It's not that I don't think I'm in love with Jared, because I am, but if I'm still a bit nervous and worried then surely I'm not ready, am I? Lucy said she doesn't know what I'm waiting for and that if she were me she would have fucked his brains out ages ago. And it's not like I don't want to, because I do. Jared is gorgeous and sexy and tempting but three weeks is just not long enough for me.
That's not to say that we don't get very caught up during making out. It tends to happen a lot. Like, on a daily basis. I just can't get enough of him.
Yesterday was just another one of those days. Unfortunately – or fortunately, I'm not sure – Paul broke us up.
"Dude, seriously, I'm right here," he said. Jared just grinned. I blushed, obviously.
"I don't even know why I hang out with you any more," Paul said as Joan entered through the front door.
"Oh, Paul! It's so good to see you again!" She smiled that warm 'Thail' smile. "You haven't been round in ages! How are you? Are you hungry? I bet you're hungry. I'll go fix you something up."
She disappeared and Paul turned back to Jared.
"I remember why I come here again; your mom's hot."
Jared pulled the most hilariously revolted face I have ever seen. "Paul, that's fucking disgusting!" he roared and pulled away from me to jump on Paul. "I can't believe you just said that – that's my mom, you fucking pervert!"
Paul shoved him off and stood up, grinning.
"Don't hit him, Jared," I said, pulling him back.
Jared turned to me. "That's my mom!" he repeated, exasperated.
I pulled him back onto the couch as he looked at Paul in disgust.
"Get out of my house and away from my mom."
Paul smirked at him and kept his feet firmly planted on the floor.
"Paul's the sort that likes to be dominated in a relationship," I explained. "It makes sense that he'd be attracted to an independent, commanding, older woman. That's why he's always so aggressive. He's not being properly fulfilled by girls his own age. He goes through so many but none of them are old or strong enough."
Paul was the one who looked disgusted now, although Jared did mention something about being sick.
"If Jared weren't so freaking obsessed with you, you'd be dead by now," Paul said, glaring at me. "He thinks you're so cute and innocent, but I'm on to you, Conweller."
"Paul?" Joan called from the kitchen.
"Coming!" he called back happily and hopped off after her.
I tried not to giggle while Jared still shuddered at the thought of anyone thinking of his mom like that.

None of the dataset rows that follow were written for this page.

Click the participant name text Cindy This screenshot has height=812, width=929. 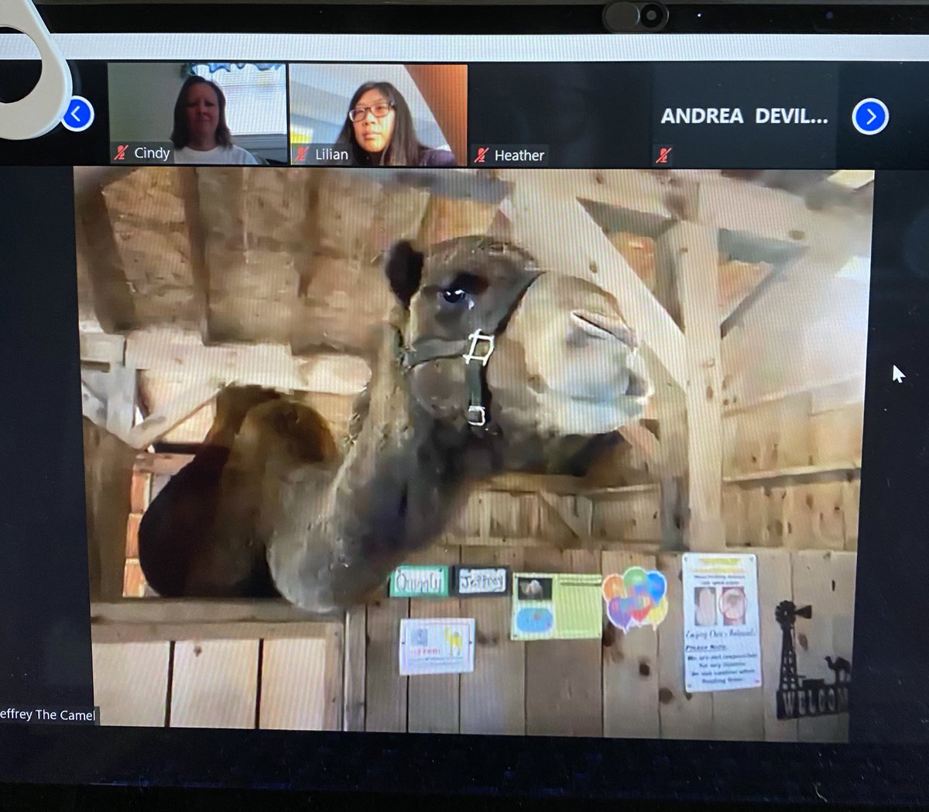pyautogui.click(x=153, y=153)
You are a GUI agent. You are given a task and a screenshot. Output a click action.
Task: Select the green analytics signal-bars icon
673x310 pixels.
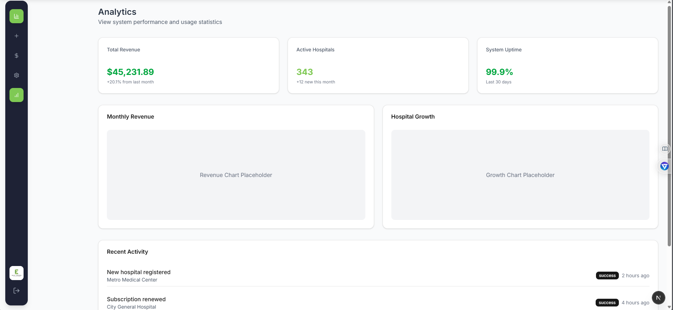[17, 95]
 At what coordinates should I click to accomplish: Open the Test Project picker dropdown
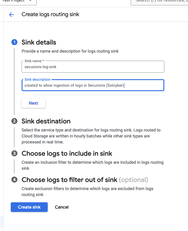click(x=19, y=1)
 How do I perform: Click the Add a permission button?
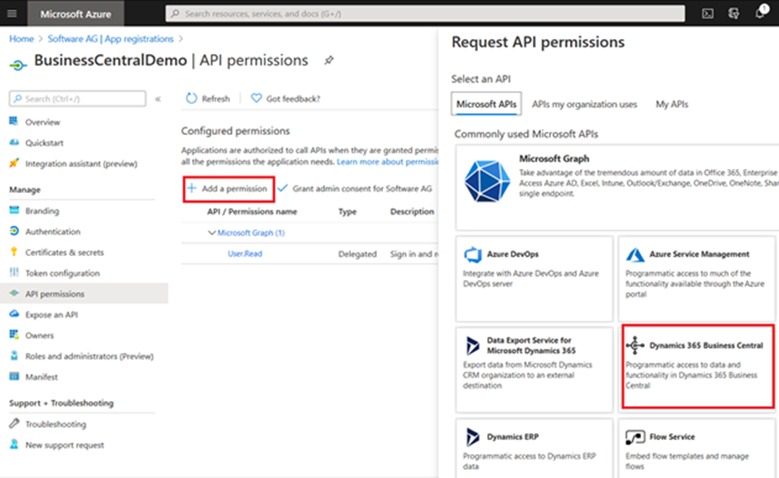point(228,189)
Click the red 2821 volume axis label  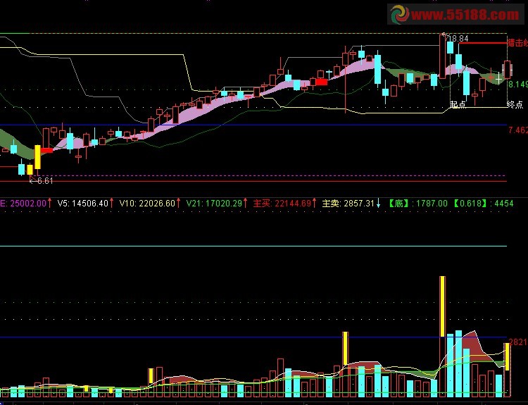point(518,342)
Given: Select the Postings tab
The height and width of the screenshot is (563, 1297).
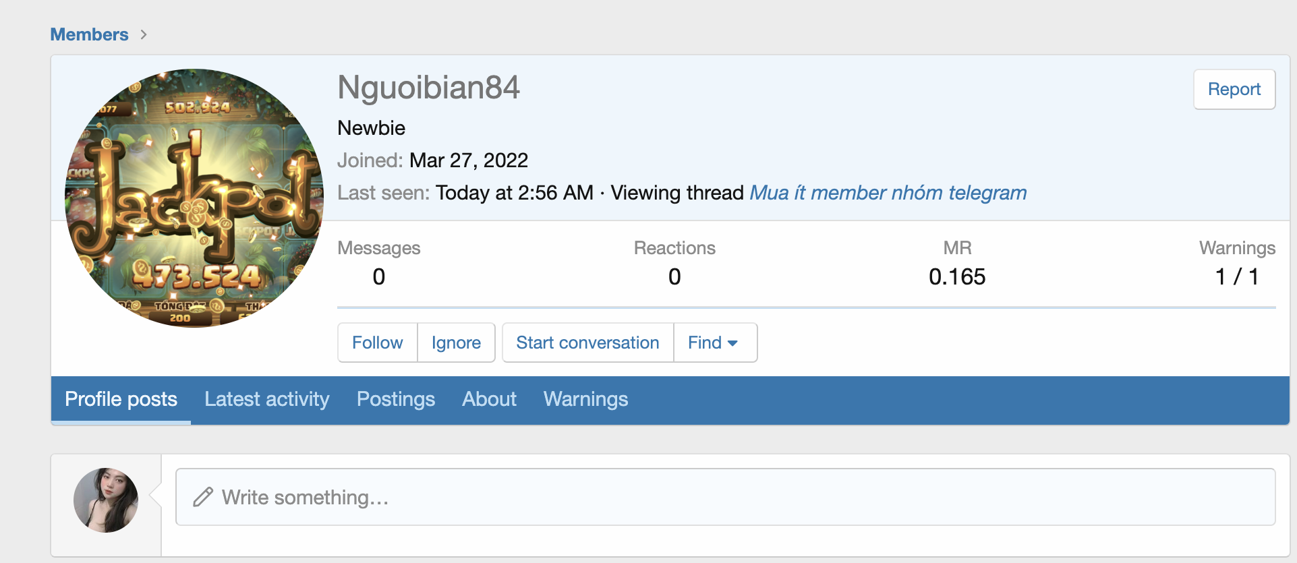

I have recently discovered that the best way to deal with Paul is to tease him as much as he teases me. It's really rather fun.
"Do you two want anything?" Joan asked, sticking her head round the door.
"Oh, remembered your own son now, have you?" Jared asked and she rolled her eyes and smiled at me in that 'what's he like?' way.
"No than–" I started but Jared cut me off.
"Yes please, we'll both have the same as whatever Paul's having if that's okay, Mom."
I turned to him and sighed as Joan smiled and went back into the kitchen.
"Jared…"
He shook his head. "No, Kim. You haven't eaten today."
I was stupid enough to have revealed the previous week that I was trying to diet – I know I mentioned it earlier and didn't stick to it; but this is different. I've actually been quite good lately. Then when we were at Emily's she offered me a cupcake while the 'pack' were sitting around her table, eating, and I declined. For some reason mentioned I was trying to be healthy, which was such a mistake.
The boys didn't understand. They seem to think that it's torture and now they all believe that I'm the masochist of the group.
"Why don't you want to eat?" Quil asked, frowning as he stuffed his face.
"It's not that I'm not eating, I'm just not eating particularly unhealthy things all the time."
"Why?" Jared asked, wrinkling his nose up like all the others.
"You don't think you're fat, do you?" Paul asked in a very fed up tone.
"No, I just –"
"You're not fat!" Jared protested.
"I didn't say I was, I –"
"She's such a total girl," Paul grumbled.
"I didn't even –"
"You're not fat, Kim," Embry said softly.
"But I wasn't –"
"You're not. You can't starve yourself. Please eat something," Jared said and I banged my head against the table.
"Fine," I relented and ate the freaking cupcake. I honestly wasn't even hungry!
And that has been the case for every time since then that I have not stuffed my face in front of him.
"Actually, yes I have," I tried to explain to him yesterday, but to no avail. "I had breakfast just before I left. I'm not hungry, Jared."
He frowned and wrapped his arms around me, pulling me onto his lap. "Don't care."
"But I –"
"Don't care."
"I'm just –"
"Don't care."
I hit his chest and he laughed, pulling my head in so he could kiss my forehead. "You're such a child, Jared," I said.
"Don't care," he replied again, grinning and I glared.
"And so very annoying."
"Aww, baby! You don't mean that!"
I shook my head at him just as Joan came in. He kissed me softly.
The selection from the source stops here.